Problem statement =
Extract from the entries below, exactly as given, only the lines from the line containing "experimental (25, 201)" to the line containing "Tillbaka till start (864, 642)", both lines included.

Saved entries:
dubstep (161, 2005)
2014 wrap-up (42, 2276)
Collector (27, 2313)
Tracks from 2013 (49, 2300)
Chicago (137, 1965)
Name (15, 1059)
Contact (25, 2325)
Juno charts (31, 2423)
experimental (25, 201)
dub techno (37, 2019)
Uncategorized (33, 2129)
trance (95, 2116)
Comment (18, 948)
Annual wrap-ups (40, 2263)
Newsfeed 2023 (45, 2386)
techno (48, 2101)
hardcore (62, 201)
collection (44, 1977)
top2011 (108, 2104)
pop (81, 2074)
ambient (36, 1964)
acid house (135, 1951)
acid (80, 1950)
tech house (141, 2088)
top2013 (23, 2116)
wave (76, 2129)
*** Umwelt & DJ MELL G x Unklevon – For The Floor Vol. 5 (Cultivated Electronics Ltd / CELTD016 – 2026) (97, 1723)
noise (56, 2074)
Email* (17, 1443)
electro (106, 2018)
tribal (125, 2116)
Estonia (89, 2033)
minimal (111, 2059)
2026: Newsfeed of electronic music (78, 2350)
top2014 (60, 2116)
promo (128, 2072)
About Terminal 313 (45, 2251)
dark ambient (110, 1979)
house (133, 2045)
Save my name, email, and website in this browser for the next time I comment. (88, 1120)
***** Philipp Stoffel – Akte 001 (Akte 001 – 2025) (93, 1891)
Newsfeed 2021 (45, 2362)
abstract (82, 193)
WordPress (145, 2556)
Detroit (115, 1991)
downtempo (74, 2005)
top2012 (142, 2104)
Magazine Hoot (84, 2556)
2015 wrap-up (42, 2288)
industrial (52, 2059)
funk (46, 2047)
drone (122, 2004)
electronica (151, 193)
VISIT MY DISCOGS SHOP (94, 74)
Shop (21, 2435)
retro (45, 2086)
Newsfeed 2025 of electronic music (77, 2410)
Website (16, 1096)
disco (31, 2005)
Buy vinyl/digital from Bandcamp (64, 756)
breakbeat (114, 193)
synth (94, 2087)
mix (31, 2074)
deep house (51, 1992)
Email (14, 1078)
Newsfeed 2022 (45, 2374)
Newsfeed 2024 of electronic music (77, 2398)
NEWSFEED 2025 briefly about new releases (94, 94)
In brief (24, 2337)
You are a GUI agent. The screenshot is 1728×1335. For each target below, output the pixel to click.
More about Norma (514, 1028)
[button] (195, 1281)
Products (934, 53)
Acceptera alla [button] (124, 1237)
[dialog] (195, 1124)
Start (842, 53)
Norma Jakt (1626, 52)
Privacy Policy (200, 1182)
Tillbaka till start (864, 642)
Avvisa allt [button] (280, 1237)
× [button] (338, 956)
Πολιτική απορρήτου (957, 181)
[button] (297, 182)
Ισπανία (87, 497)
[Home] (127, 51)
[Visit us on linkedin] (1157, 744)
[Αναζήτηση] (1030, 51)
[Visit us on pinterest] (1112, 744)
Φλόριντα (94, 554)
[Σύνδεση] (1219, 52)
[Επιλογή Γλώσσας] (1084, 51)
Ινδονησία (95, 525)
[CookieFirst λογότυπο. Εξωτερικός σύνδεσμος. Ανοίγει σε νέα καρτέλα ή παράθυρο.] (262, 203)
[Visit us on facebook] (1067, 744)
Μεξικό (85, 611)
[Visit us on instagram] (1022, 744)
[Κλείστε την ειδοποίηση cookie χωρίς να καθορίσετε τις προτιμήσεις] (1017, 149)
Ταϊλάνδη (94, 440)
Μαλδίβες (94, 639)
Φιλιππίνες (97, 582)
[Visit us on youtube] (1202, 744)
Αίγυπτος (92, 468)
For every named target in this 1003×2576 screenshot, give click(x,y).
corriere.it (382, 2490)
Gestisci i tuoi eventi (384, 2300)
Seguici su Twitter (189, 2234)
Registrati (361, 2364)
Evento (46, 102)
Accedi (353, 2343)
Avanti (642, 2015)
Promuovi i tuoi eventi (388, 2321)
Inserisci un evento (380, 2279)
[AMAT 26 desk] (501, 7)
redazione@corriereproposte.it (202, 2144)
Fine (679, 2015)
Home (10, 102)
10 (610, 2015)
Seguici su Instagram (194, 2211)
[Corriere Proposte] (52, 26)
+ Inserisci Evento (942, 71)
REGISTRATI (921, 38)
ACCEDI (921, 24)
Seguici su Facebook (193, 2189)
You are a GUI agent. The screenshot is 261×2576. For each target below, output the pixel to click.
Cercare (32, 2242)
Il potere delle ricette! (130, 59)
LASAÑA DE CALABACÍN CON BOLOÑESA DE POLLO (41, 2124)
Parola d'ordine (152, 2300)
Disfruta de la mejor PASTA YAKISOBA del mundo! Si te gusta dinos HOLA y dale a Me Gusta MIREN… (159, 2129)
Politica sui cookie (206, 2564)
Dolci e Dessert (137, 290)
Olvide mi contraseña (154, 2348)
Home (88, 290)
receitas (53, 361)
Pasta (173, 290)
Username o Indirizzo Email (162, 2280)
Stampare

Completed exercise =
experimental (25, 201)
dub techno (37, 2019)
Uncategorized (33, 2129)
trance (95, 2116)
Comment (18, 948)
Annual wrap-ups (40, 2263)
Newsfeed 2023 (45, 2386)
techno (48, 2101)
hardcore (62, 201)
collection (44, 1977)
top2011 (108, 2104)
pop (81, 2074)
ambient (36, 1964)
acid house (135, 1951)
acid (80, 1950)
tech house (141, 2088)
top2013 (23, 2116)
wave (76, 2129)
*** Umwelt & DJ MELL G x Unklevon – For The Floor Vol. 5 (Cultivated Electronics Ltd / CELTD016 – 2026) (97, 1723)
noise (56, 2074)
Email* (17, 1443)
electro (106, 2018)
tribal (125, 2116)
Estonia (89, 2033)
minimal (111, 2059)
2026: Newsfeed of electronic music (78, 2350)
top2014 (60, 2116)
promo (128, 2072)
About Terminal 313 (45, 2251)
dark ambient (110, 1979)
house (133, 2045)
Save my name, email, and website in this browser for the next time I comment. (88, 1120)
***** Philipp Stoffel – Akte 001 (Akte 001 – 2025) (93, 1891)
Newsfeed 2021 (45, 2362)
abstract (82, 193)
WordPress (145, 2556)
Detroit (115, 1991)
downtempo (74, 2005)
top2012 (142, 2104)
Magazine Hoot (84, 2556)
2015 wrap-up (42, 2288)
industrial (52, 2059)
funk (46, 2047)
drone (122, 2004)
electronica (151, 193)
VISIT MY DISCOGS SHOP (94, 74)
Shop (21, 2435)
retro (45, 2086)
Newsfeed 2025 of electronic music (77, 2410)
Website (16, 1096)
disco (31, 2005)
Buy vinyl/digital from Bandcamp (64, 756)
breakbeat (114, 193)
synth (94, 2087)
mix (31, 2074)
deep house (51, 1992)
Email (14, 1078)
Newsfeed 2022 (45, 2374)
Newsfeed 2024 of electronic music (77, 2398)
NEWSFEED 2025 briefly about new releases (94, 94)
In brief (24, 2337)
You are a GUI agent. The screenshot is 1728×1335. For each target below, output the pixel to click.
More about Norma (514, 1028)
[button] (195, 1281)
Products (934, 53)
Acceptera alla [button] (124, 1237)
[dialog] (195, 1124)
Start (842, 53)
Norma Jakt (1626, 52)
Privacy Policy (200, 1182)
Tillbaka till start (864, 642)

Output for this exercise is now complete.